━━━━━ Text passage
By Toby McIntosh
All around the world, very real benefits result when legal tools are used to obtain government information.
Because there are so many frustrations for those who seek information, its sometimes easy to overlook the positive benefits. FOI reform advocates need to document and celebrate the victories.
FreedomInfo.org has assembled dozens of recent success stories. Please read our special section.
Read about:
- Rezia Khatun, a 36-year-old Bangladeshi woman, who now has government benefits;
- A Ugandan civil society organization that exposed fraud in school construction; and
- A US professor who uncovered lead pollution.
Collecting Success Stories
The FOI impact stories, small and large, were compiled by FreedomInfo.org from many sources.
They were culled from hundreds of media accounts and contributed by FOI advocates. They all come from the past year, although most of the requests were filed much earlier.
We have grouped the stories (with links to longer descriptions) into subject categories.
- Health Care
- Anti-corruption
- Public Safety
- Environment
- Education
- Human Rights
- Policing
- Personal/Local Benefit
- Historical Record
- Open Data
- Government Operations
Please email us more examples at freeinfo@gwu.edu or contribute them to the FOI Advocates Network Facebook page.
This July, a collection of US FOIA success stories was done by the National Security Archive, FreedomInfo.orgs publisher, to celebrate the 50th anniversary of the US FOIA. The UK group My Society has documented good outcomes at request sites it helped to build around the world.
How Many Successes?
The number of examples here is dwarfed by the magnitude of requests made in the 113 countries with FOI regimes.
In India, 4.5 million requests were filed nationally and locally in 2014, according to a study. Other national figures for 2015: United States, 713,168; Mexico, 150,595; New Zealand, 90,000. There is no credible global estimate of FOI requests.
A high percentage of requests are rejected in full or in part so its also virtually impossible to calculate the number of successful requests.
━━━━━━━━━━
━━━━━ Data provided
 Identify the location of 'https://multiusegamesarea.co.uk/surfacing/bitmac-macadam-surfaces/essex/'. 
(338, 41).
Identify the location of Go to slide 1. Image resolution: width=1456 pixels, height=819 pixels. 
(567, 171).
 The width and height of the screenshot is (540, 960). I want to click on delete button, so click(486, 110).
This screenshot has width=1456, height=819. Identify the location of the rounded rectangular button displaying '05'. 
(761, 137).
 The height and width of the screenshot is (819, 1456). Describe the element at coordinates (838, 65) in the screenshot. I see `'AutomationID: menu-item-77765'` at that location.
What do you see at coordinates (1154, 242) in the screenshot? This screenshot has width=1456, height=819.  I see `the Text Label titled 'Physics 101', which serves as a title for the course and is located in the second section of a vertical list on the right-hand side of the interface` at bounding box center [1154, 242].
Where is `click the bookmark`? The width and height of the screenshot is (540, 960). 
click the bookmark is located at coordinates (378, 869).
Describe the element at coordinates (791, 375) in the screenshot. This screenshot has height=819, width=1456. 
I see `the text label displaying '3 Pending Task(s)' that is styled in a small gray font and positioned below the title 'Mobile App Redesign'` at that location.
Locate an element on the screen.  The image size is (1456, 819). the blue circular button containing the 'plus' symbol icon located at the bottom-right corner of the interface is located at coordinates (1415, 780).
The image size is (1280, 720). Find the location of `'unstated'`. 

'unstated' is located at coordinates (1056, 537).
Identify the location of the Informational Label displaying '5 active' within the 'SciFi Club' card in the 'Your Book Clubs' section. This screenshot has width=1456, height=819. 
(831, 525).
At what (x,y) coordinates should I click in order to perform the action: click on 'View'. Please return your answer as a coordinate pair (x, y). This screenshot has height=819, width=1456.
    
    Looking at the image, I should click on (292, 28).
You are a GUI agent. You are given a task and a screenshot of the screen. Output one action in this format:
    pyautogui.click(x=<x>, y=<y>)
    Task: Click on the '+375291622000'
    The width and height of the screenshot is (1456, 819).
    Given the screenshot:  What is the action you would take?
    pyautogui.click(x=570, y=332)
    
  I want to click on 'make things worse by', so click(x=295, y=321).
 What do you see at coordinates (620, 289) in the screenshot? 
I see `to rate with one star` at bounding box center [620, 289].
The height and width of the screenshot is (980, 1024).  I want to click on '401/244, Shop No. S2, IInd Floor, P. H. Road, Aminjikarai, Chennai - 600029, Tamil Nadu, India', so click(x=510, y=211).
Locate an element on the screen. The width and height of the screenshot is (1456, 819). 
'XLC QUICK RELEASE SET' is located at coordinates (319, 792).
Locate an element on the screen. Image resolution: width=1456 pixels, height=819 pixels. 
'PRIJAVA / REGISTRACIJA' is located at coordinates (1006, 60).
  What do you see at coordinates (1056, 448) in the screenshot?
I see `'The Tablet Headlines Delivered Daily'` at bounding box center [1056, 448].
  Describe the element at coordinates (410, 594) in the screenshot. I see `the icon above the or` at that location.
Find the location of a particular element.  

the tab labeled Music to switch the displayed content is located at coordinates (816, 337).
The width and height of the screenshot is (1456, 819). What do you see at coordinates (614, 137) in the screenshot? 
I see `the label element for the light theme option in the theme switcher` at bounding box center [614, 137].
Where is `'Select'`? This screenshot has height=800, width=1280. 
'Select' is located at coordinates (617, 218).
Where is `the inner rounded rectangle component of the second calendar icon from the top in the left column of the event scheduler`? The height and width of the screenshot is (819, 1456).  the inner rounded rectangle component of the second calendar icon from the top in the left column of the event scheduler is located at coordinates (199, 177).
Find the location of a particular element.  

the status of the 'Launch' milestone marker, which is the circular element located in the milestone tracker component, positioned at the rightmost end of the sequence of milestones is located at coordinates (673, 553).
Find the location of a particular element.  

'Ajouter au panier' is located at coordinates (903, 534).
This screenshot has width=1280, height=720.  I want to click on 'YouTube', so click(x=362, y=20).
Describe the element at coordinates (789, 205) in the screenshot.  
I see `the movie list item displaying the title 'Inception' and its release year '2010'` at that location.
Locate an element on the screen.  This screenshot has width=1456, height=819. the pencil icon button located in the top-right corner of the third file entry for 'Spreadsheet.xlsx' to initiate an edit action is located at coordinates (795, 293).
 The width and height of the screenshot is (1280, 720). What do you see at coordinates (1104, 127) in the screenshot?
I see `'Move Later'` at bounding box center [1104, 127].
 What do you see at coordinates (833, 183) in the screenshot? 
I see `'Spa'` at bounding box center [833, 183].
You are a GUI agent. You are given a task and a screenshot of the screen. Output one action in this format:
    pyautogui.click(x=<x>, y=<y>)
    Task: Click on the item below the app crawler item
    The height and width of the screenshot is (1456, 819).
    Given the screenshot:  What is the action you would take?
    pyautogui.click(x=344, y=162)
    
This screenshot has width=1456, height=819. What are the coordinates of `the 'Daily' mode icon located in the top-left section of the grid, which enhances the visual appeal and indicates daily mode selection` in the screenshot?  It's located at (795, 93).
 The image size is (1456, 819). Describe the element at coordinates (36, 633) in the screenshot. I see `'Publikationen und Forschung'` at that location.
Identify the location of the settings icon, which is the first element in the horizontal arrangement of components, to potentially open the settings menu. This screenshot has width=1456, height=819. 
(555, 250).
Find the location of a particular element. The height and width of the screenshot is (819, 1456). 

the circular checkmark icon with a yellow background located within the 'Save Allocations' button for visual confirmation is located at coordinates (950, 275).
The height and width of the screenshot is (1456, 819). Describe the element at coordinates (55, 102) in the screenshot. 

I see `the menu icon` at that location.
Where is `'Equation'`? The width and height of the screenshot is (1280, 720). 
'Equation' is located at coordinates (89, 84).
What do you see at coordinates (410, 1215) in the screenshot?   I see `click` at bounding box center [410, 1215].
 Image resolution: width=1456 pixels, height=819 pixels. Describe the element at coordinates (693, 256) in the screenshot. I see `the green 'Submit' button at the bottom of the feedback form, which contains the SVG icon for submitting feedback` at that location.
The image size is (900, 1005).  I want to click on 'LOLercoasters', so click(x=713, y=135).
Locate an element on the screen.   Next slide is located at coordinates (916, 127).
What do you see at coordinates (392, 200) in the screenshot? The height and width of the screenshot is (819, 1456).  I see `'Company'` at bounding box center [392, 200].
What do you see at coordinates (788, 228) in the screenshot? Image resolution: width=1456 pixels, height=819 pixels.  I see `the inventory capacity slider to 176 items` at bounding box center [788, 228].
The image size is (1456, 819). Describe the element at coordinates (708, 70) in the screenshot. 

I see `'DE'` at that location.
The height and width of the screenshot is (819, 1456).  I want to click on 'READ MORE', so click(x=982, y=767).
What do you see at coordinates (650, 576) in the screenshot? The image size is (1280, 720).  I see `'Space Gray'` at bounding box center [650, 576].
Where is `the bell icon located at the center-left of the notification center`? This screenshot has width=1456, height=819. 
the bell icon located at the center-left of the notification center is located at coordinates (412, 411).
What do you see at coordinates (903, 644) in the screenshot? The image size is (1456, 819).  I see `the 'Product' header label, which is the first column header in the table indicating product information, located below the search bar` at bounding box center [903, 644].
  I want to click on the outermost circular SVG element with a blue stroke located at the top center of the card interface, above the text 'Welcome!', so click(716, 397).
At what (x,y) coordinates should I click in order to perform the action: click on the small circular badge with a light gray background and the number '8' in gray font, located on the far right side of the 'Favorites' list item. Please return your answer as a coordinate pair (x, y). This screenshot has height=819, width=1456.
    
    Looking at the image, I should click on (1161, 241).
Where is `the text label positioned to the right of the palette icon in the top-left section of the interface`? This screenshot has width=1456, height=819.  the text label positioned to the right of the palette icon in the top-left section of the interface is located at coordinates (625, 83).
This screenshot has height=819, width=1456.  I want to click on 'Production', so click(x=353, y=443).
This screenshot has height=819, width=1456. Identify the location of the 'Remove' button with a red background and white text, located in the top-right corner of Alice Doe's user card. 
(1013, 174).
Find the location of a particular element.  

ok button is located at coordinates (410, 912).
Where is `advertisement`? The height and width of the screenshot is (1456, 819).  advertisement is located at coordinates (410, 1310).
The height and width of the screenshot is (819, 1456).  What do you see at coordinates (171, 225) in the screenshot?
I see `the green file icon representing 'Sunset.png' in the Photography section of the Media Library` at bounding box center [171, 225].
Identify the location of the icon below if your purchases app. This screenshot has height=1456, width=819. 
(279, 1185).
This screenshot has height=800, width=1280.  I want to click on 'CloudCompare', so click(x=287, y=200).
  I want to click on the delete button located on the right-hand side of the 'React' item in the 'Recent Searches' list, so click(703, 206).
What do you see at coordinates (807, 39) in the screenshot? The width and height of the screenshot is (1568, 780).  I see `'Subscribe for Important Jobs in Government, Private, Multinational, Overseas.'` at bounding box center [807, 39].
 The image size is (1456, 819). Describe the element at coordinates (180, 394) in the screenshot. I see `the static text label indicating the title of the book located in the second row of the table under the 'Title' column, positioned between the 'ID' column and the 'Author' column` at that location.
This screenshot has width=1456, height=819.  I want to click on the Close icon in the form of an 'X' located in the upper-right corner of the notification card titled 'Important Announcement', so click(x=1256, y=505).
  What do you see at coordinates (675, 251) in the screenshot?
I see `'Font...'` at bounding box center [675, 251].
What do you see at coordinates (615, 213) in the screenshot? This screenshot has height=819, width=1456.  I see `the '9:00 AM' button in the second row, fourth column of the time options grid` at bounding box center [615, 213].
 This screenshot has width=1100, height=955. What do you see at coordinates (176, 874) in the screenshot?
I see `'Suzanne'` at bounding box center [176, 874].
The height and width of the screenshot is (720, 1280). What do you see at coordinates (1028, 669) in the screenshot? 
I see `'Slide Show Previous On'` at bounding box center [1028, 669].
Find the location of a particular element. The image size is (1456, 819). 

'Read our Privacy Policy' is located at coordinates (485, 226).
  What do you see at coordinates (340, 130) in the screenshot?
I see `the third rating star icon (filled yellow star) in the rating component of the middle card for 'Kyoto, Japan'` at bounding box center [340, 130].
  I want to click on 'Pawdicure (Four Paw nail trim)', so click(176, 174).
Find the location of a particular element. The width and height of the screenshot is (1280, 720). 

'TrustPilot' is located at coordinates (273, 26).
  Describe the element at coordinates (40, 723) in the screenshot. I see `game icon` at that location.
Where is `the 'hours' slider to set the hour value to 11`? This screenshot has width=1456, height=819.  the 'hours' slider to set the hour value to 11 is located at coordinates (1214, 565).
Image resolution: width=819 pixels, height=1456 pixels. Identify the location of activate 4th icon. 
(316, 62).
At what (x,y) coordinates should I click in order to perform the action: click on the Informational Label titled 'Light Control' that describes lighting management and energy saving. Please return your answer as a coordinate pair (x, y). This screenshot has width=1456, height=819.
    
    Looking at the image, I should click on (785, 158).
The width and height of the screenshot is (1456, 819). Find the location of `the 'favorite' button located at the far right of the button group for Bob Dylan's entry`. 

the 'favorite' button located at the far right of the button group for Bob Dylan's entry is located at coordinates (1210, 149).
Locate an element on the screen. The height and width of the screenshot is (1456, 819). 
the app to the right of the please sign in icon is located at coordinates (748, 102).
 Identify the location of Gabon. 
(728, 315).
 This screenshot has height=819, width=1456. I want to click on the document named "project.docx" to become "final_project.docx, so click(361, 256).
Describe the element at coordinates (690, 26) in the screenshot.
━━━━━━━━━━
**Tasks to perform**
A. According to the FOI article, how many requests were filed in India in 2014?
B. Which countries does the FOI article give 2015 request figures for? List each with its number.
C. Resume the FOI article after its final sentence.
The items come from a separate source unrelated to the FOI article.

**Responses**
A. 4.5 million requests were filed nationally and locally.

B.
- United States: 713,168
- Mexico: 150,595
- New Zealand: 90,000

C.
But individual stories have power.
Legendary Indian RTI advocate Aruna Roy recently told about of Bashir, a Kashmir resident, who was shocked when a Chief Minister arrived in a helicopter for a visit. Bashir filed an RTI petition on why the minister took the chopper and how much it cost. Apparently embarrassed to explain that the village has no accessible roads, the state administration soon laid roads, an article about the story said, Bashir is now a local legend.
Academic Verification Illusive
Academic precision? Not here. This is a celebration with anecdotes.
FOI advocates often begin making their case by stressing that access to information is a recognized human right. Its further argued that FOI improves government performance, reduces corruption, increases citizen trust in government, among other things.
Proving these things with academic precision, however, presents so many theoretical and practical difficulties that studies have rarely been attempted. Not only are there multiple objectives to be examined, but also the tracing of cause and effect is extremely tricky.
One very broad review of 16 studies about the effects of transparency was done by Stephen Kosack of the University of Washington and Archon Fung of the Harvard Kennedy School. They concluded that the literature has thus far yielded frustratingly mixed conclusions.”
One study in the United Kingdom recently found FOIA requests to be more effective than informal inquiries in small government entities in the United Kingdom. (See FreedomInfo.org article.) (The same study includes a good summary of the academic literature.)
In India, right to information requests rivaled bribery as an effective way to cut through bureaucratic red tape in India, according to two studies by U.S. academics. (See FreedomInfo.org article.)
Whats a passing score for effectiveness anyway?
Is unmasking one corrupt politician a sufficiently impressive benefit?
Whats the value of one Bangladeshi woman winning a bureaucratic struggle?